日本に一時帰国すると、抗菌だの殺菌だのという商品をやたら目にします。
薬用石鹸、除菌スプレー、抗菌文房具、そんな商品のコマーシャルをしょっちゅう見ますし、情報番組でも、医師などの
「食事の前には手を洗おう」、
「帰ってきたらうがいしよう」、
そんな意見をよく聞きます。

だいたいうがいって本当に役に立つの?
と疑問に思いネットで見ると、なるほど、
統計学的に効果が出ているケースもあるようです。
しかし私は、子供の将来のことも考えてしまうのです。
子供の時にうがいをしていたグループとしていなかったグループが大人になった時には、風邪などのウイルスや菌が原因の病気のかかりやすさに違いはあるのか。
もしかしたら、子供の時にうがいをする習慣が無くいろいろな雑菌を飲み込んでいる人の方が、菌やウイルスに対する耐性ができるのではないか。

夏になると毎年のように、傷んだものを食べて集団食中毒が発生した事故のニュースが流れます。
この健康を害した人たちがいる一方で、同じものを食べてもなんともなかった人たちもいるはずです。
その差はもしかしたら、普段から清潔なものばかりを食べている人と、多少いたんだもの、雑菌があるものでも食べている人との違いではないのか、だったら普段からある程度は菌に触れさせた方が良いのではないかと思うのです。
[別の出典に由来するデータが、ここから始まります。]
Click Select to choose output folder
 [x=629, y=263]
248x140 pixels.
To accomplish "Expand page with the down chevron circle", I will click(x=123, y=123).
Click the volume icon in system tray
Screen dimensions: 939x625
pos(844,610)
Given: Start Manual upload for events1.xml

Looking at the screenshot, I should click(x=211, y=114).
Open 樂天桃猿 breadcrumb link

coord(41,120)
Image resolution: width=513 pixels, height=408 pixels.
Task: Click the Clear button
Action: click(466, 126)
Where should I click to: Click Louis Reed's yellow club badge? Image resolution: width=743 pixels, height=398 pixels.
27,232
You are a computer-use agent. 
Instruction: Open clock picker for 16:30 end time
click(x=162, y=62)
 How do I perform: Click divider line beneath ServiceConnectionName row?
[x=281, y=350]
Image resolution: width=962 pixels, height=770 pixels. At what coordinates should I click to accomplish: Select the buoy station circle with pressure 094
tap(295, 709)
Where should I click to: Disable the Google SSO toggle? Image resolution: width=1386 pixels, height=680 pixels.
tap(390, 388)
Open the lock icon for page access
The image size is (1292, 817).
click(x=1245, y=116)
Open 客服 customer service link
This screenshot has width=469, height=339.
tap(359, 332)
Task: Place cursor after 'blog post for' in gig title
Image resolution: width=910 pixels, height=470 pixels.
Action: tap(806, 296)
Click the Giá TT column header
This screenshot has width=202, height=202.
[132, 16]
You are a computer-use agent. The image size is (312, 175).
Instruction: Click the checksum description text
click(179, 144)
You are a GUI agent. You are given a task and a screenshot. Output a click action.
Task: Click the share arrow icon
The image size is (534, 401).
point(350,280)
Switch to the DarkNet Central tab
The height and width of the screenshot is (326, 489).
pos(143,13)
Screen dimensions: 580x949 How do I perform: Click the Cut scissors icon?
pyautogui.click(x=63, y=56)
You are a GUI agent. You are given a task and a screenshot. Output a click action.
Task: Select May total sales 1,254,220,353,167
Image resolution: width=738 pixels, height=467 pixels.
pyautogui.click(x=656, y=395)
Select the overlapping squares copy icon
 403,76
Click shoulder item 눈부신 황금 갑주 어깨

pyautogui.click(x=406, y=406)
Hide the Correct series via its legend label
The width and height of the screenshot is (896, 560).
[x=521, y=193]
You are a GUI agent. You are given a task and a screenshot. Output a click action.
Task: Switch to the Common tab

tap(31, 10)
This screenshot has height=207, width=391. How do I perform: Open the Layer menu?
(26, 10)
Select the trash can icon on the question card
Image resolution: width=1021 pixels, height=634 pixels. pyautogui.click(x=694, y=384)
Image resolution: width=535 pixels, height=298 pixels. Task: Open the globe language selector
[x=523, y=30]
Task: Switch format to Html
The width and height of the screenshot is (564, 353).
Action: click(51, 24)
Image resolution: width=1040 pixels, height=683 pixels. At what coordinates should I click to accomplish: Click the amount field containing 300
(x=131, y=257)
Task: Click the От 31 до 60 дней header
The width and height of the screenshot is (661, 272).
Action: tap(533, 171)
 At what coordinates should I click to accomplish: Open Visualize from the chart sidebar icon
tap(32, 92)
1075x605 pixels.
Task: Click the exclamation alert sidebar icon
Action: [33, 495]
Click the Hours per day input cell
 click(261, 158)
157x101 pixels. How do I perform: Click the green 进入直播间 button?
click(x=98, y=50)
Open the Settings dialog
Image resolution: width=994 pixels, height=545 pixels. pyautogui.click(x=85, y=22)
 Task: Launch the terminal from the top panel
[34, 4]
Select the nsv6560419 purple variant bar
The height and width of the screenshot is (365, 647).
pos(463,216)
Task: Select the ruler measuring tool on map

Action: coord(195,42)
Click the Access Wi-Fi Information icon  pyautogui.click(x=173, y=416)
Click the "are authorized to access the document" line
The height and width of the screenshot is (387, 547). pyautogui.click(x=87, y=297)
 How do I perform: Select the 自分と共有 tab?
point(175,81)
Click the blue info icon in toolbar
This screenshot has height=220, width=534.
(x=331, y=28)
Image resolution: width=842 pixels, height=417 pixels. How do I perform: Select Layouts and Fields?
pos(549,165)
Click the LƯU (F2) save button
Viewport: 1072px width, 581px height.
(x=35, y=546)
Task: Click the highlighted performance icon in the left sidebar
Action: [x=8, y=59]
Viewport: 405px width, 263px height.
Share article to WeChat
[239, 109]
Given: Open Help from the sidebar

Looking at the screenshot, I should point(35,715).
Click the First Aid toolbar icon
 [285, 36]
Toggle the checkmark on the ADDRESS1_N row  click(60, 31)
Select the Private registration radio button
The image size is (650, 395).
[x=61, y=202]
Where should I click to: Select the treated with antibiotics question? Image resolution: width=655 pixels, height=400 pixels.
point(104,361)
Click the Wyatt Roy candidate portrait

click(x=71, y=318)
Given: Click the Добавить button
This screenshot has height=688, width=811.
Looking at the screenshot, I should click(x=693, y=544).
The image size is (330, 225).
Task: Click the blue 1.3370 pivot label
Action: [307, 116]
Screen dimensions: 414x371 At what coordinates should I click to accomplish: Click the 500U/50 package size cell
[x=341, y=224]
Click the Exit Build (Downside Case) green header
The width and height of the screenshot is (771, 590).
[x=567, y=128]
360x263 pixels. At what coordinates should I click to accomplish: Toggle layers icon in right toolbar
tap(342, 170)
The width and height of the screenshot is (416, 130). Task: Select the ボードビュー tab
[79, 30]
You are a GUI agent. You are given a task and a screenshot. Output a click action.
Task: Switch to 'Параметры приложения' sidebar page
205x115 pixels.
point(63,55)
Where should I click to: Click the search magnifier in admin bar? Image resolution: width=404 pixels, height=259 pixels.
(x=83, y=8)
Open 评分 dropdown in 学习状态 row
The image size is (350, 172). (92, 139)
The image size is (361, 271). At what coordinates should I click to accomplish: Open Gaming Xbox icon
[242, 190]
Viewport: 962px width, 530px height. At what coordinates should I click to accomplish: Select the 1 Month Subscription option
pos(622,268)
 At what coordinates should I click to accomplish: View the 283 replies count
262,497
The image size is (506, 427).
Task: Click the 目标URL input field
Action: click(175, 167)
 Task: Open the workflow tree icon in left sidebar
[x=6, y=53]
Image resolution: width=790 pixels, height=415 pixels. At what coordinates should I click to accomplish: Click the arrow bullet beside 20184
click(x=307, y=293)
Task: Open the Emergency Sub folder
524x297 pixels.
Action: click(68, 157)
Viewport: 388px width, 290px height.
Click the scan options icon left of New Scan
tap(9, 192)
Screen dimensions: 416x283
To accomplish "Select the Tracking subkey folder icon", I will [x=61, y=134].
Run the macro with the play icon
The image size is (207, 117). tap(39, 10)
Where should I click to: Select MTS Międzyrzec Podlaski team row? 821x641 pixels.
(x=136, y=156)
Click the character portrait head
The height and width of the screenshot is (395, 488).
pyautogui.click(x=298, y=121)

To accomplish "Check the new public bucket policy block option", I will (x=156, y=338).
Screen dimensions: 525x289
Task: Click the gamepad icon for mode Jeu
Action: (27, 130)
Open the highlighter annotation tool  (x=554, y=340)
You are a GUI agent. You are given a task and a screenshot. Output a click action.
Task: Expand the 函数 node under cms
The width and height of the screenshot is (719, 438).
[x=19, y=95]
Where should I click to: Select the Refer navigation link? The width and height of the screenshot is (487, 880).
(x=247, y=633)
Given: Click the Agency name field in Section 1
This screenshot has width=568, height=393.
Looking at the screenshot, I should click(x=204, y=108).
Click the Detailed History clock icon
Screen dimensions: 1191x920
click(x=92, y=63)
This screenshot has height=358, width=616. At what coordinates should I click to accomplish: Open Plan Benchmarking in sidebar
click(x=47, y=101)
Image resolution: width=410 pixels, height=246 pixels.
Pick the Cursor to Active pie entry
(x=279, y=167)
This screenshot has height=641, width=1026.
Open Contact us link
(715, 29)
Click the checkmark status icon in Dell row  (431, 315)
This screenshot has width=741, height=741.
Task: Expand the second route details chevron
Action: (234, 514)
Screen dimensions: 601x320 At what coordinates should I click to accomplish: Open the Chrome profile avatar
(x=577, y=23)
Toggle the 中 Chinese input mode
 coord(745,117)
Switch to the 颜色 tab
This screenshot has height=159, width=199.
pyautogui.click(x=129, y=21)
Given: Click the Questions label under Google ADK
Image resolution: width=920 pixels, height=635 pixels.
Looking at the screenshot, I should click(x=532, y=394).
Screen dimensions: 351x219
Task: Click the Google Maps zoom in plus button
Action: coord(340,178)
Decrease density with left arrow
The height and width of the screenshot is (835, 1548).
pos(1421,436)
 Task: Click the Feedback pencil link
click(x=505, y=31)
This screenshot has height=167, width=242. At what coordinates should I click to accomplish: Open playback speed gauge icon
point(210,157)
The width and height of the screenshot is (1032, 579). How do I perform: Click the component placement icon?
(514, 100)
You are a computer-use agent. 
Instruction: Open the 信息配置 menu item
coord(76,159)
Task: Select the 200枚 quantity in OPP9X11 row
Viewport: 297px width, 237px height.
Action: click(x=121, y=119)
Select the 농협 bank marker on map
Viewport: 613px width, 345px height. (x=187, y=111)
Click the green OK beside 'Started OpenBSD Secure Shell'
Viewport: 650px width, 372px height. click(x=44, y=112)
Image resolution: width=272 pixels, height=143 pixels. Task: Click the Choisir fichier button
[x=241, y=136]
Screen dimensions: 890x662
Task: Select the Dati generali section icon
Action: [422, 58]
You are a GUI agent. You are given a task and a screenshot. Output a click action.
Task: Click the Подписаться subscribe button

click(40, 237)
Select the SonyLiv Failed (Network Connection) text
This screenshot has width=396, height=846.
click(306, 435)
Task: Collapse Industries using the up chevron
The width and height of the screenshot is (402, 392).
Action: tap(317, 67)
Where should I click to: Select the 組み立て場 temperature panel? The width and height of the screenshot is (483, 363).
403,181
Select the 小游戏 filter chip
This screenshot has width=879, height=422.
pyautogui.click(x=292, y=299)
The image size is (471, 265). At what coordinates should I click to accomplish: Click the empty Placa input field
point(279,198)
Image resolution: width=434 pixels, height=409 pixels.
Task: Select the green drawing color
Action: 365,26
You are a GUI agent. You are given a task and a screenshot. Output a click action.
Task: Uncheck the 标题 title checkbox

長い人生、ずっと菌を避け続けるわけにはいかないのですから、むしろ子供のころからいろいろな雑菌にまみれて耐性をつけさせるべきではないでしょうか。
そんな考えから私は子供が食事前に手を洗うのには反対です。
雑菌だらけの汚い手のままで食べれば良いと思い、私は子供に食べる前に手を洗え、と言ったことはありません。
ただ、子供が小さいころは食事後にベトベトの手でそこらを触られるのはかなわんと思い、食事後には洗えと言ったことがあります。
子供の手が汚いのはよく分かります。新陳代謝が良いのでよく汗をかくし、お菓子を食べる時でも鷲づかみにして食べるし、どこ触っているか分からないし、トイレに行っても手を洗わない子が多いし…。
授業中に小学生の生徒に赤ペンを貸して、返ってきたらネチャってなってて、マジかよって思って、後で洗いに行ったことが何回かあります。


子供を守ろうという風潮は、なにも菌やウイルスに限った話ではありません。
今、教育現場では、「子供を傷つけないようにしよう、守ってあげよう」という考え方が、誰も異を唱えることができない常識となっています。

例えば、
● 教室で生徒を指して答えられないと、生徒が傷つくから生徒を指さない。
● 学級委員を選ぶのに票が少なかった子がかわいそうだからと、投票後は先生が一人で開票し、一番票を得た子の名前だけ発表する。
● 運動会では脚の遅い子が傷つかないように、ゴール前でみんなで並んで手をつないでゴールする。または脚の遅い子はトラックの内側を走る。さらには、徒競走自体をなくす。
● 学芸会では主役じゃない子がかわいそうだから、生徒全員が主役の劇にする。

などなど。
そう言えば「ゆとり教育」も、子供にゆとりを持たせようという子供への配慮から始まったんでした。

傷つけるすべてのものから、子供を守ってあげる。
はたして、こんなふうに子供が傷つかないように守ることが本当に良いことでしょうか。
菌やウイルスに対するのと同様、行き過ぎた子供の保護は子供をダメにしてしまうんじゃないかと思うのです。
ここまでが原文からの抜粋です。